Ma la bici è un’arpia severa, capace d’interrompere qualsiasi incanto, perché chiede tempo e fatica, perché impone ritmo e oneri. La bici non perdona e non rimanda: impone i suoi tempi e i suoi dolori, per rivelare le sue epifanie e le sue gioie. Così scendo di passo spedito e risalgo in sella, per godermi la discesa in direzione di Embonas, il paese/porta dell’Ataviros, a ottocento metri d’altezza, sul versante settentrionale. Una quindicina di chilometri in discesa, anche se ancora una volta sperimento che “La salita è sempre salita, mentre la discesa è anche salita”, riprendendo il motto di Davide, amico e ciclo-guru di vecchia data.
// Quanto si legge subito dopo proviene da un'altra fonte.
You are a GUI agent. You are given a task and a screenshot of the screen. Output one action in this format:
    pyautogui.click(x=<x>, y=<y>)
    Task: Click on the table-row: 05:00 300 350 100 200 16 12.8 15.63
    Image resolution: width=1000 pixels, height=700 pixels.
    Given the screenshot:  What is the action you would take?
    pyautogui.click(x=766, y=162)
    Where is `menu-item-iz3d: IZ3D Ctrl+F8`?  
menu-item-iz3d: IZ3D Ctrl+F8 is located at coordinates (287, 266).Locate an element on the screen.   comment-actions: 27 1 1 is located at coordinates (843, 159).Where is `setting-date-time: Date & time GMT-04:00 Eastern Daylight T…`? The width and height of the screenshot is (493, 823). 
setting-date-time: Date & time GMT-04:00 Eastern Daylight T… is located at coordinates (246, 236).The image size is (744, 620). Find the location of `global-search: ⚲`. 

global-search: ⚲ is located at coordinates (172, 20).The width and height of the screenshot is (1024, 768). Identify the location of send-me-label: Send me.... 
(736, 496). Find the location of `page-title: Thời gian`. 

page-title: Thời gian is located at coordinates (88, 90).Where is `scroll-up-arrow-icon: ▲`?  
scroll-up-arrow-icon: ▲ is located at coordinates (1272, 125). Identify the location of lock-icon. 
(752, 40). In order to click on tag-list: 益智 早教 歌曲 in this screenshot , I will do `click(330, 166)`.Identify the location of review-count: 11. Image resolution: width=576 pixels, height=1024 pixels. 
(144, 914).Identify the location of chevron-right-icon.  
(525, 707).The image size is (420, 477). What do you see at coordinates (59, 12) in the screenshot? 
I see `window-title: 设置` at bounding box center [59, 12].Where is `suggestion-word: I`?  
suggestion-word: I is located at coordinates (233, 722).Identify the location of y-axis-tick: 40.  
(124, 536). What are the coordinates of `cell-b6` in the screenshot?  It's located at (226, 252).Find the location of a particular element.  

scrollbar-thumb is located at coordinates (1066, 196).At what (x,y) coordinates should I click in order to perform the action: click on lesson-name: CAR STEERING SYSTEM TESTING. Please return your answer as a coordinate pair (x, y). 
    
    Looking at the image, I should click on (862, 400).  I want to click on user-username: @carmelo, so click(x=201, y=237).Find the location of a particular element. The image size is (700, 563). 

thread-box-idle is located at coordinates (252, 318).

Una discesa in cui ritrovo il sole e la vista su un Egeo ancestrale, immemore dell’uomo e delle sue barche, della storia e dei suoi segni. Un mare d’un blu persiano, vergineo, reso ancor più siderale da scogli e isole, tra cui le più grandi Calchi e Alinnia, che sono lì di fronte a me e seducono allo stesso modo il navigante e il pedalante. Embonas è il classico villaggio greco cresciuto troppo in fretta negli ultimi decenni, comunque fortunato per una geografia che perdona le malefatte architettoniche, per una viticoltura che stempera le suggestioni malinconiche. Geografie del Gigante che nasconde il capo tra le nebbie; viticoltura che mi regala tenere foglie di vite, con cui l’oste Giorgos mi ha cucinato squisiti dolmades, e i grappoli, da cui i due bicchieri di mandilaria, il rosso di Rodi, che mi ha servito.

“Giorgios! This is Tito?!?!”, dico io, fermandomi incredulo di fronte a una foto in bianco e nero appesa di fianco alla porta della cucina.

“… but you don’t like Tito?”, mi risponde sorridendo, uscendo con un piatto in mano.

“Not exactly”, non esattamente, ma gli spiego che da romagnolo, figlio di un comunista, ne ho sentito parlare spesso da bambino negli anni Settanta del Novecento.

“So, I don't love Tito, but I suffer from jugonostalgija!”.

Io gli ho accennato il significato di questa parola a lui sconosciuta e astrusa. Lui mi ha raccontato la visita di Tito a Rodi alla fine degli anni Cinquanta e soprattutto della nonna che, allora giovanissima, aveva partecipato ai balli tradizionali in onore del Maresciallo. Me la indica, è in terza fila, seriosa, esattamente sotto la stella jugoslava.

“Star that exploded in the nineties”, lo interrompo. Ma lui non mi segue e continua il suo racconto famigliare, la sua chará, la gioia di quella ragazza rodiota. Charà degli incontri, istituzionali o fortuiti, immaginabili o inimmaginabili, comunque forieri di inaspettate scoperte.